--- EXTRACTED INFORMATION ---

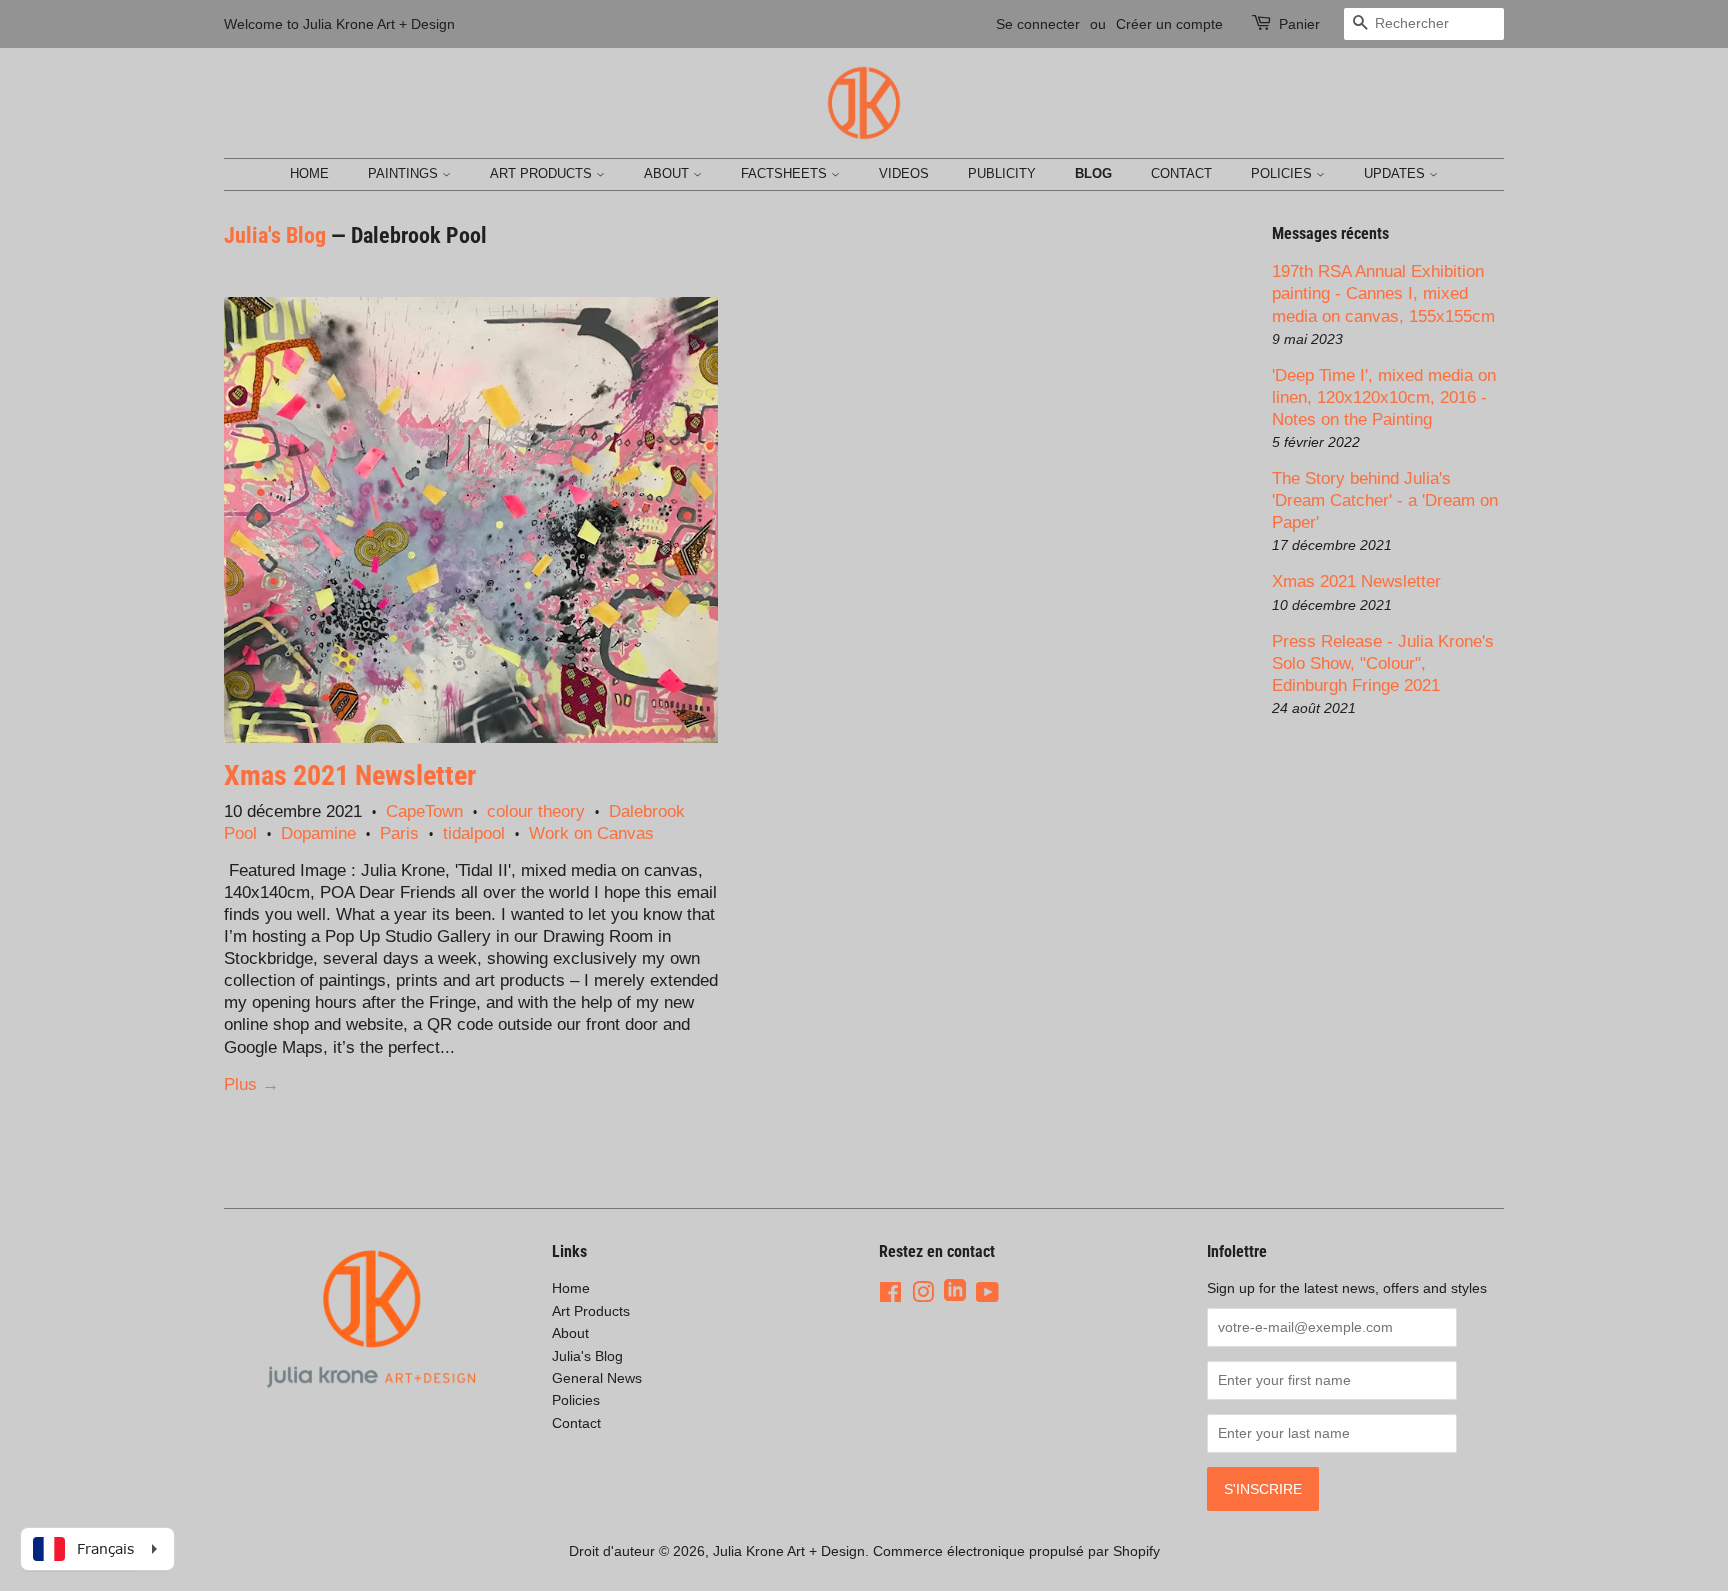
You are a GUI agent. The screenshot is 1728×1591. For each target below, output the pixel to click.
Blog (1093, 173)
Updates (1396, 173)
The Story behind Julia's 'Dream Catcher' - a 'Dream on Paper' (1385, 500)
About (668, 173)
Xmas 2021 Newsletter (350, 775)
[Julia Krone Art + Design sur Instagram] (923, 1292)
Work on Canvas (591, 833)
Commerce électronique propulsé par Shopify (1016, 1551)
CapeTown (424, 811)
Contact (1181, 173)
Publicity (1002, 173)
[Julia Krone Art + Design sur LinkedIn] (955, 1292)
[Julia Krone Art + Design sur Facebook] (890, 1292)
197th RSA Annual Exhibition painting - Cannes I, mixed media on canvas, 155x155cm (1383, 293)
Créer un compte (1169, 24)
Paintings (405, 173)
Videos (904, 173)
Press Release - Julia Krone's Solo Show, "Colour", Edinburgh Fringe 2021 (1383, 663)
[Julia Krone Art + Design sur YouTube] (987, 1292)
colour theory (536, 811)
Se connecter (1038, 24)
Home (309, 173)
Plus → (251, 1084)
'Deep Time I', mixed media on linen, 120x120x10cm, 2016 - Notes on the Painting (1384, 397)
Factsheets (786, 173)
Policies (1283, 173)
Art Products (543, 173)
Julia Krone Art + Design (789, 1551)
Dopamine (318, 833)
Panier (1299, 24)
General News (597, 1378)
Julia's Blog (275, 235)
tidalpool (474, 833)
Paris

---

=== PROMPT ===
Scan the entries for lines holding the string "mixed", then copy every one of them.

=== ANSWER SPACE ===
197th RSA Annual Exhibition painting - Cannes I, mixed media on canvas, 155x155cm (1383, 293)
'Deep Time I', mixed media on linen, 120x120x10cm, 2016 - Notes on the Painting (1384, 397)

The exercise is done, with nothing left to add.